It is the third time Malian security forces have suffered heavy losses since the military took power in a coup on August 18..



According to an internal security ministry report seen by AFP, 10 soldiers were killed, including a senior officer, in the attack in Guire and four vehicles were torched.

An elected official from the Guire region confirmed the toll.

“In the night, shots prevented us from sleeping, it looked like bombs, our houses were shaking,” the official told AFP by phone.

A local administrator speaking on condition of anonymity said men on motorcycles had been in the area since Monday.

Four Malian soldiers were killed and 12 others wounded on August 27 in a jihadist ambush near the central town of Mopti, before the army killed 20 enemy fighters, it said.

The army said it also suffered major equipment losses.

Four soldiers had been killed five days earlier when their vehicle was hit by a bomb.

That incident also occurred in central Mali, a volatile, ethnically-diverse region that has been badly affected by the jihadist revolt.

– Army ill-equipped –

The troubled West African country was plunged into further crisis when a military junta ousted president Ibrahim Boubacar Keita, shocking Mali’s neighbours, which fear the fragile state already battling jihadism and an economic slump may slide into chaos.

The fourth coup in Mali’s 60 years as an independent nation came as the situation was getting increasingly unmanageable.


The ill-equipped army has the Herculean task of securing an area two-and-a-half times the size of France from different groups allied to Al-Qaeda or the Islamic State and various militia groups, some fighting for the government and others against.

Troops rotations are not fixed and soldiers can remain on hostile terrain in barracks suspectible to attacks for up to nine months at a stretch.

“The state of the army is catastrophic. Can you imagine that the defence minister while visiting the ground at the end of 2019 learnt that the soldiers did not have water in the camp?” former security adviser Kissima Gakou said.
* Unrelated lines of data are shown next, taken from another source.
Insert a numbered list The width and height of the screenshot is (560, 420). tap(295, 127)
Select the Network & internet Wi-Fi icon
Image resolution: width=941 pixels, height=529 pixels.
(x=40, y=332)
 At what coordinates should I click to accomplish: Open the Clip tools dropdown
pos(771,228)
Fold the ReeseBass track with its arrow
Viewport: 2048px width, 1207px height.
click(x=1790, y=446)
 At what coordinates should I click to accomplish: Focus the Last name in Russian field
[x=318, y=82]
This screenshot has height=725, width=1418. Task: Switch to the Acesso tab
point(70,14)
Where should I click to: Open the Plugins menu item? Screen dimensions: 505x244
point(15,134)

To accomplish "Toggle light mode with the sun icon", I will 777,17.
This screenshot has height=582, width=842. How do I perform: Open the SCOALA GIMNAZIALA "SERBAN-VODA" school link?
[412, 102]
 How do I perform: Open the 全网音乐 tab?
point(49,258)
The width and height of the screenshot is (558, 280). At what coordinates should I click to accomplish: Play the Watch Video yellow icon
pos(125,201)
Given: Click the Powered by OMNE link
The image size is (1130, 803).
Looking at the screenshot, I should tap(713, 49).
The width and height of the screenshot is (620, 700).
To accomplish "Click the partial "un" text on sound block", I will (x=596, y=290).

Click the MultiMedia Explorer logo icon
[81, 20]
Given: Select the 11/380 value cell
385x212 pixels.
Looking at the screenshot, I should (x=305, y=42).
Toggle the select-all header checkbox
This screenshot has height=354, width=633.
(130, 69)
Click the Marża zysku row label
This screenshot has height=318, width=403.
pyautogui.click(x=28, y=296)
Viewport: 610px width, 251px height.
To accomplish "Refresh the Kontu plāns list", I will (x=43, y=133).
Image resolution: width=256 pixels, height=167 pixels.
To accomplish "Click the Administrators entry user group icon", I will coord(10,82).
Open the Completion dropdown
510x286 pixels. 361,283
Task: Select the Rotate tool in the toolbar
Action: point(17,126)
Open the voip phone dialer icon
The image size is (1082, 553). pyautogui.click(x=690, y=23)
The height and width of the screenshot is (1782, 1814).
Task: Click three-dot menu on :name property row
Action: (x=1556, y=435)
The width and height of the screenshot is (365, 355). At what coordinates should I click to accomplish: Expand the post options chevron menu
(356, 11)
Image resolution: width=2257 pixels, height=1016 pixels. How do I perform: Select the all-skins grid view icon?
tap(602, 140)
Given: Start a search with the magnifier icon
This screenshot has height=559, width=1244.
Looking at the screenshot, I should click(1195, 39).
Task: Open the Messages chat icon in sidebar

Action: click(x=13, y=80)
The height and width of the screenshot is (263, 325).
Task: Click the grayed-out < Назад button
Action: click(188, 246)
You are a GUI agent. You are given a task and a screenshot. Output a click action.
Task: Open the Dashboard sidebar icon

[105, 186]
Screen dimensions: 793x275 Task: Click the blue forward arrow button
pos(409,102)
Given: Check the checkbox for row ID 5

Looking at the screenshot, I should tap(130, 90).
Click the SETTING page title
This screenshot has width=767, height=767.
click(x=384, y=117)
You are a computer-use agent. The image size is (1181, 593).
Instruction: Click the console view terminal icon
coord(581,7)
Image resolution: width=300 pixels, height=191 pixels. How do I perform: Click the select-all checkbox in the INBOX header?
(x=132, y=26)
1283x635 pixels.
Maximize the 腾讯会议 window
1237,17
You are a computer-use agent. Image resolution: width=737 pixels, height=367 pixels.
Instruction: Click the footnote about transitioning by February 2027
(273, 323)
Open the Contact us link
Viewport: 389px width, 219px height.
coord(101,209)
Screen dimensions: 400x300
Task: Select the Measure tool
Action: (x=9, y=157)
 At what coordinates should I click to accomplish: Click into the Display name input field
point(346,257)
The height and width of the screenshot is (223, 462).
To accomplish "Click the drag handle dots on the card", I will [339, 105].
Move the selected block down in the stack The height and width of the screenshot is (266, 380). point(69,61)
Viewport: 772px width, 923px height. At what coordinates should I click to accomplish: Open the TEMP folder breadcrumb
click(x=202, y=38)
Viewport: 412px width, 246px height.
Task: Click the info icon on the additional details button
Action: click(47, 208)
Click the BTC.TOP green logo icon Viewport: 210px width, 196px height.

It is increasingly clear that the Malian army is not up to the task of ousting the jihadists without the backing of foreign allies like France, which has deployed over 5,000 soldiers in West Africa.

The military has also been blighted by repeated accusations of killing and looting civilians in the guise of anti-terrorist operations.

Corruption is another major problem. Junior soldiers accuse officers of stealing money “to swagger in the drawing rooms of Bamako,” as one put it.

In 2014, a report on soldiers kits found socks being sold for 35 euros a pair when the average salary of a soldier was 2 euros a day.

The coup leaders have promised to build a “New Mali” and hand over power to civilians.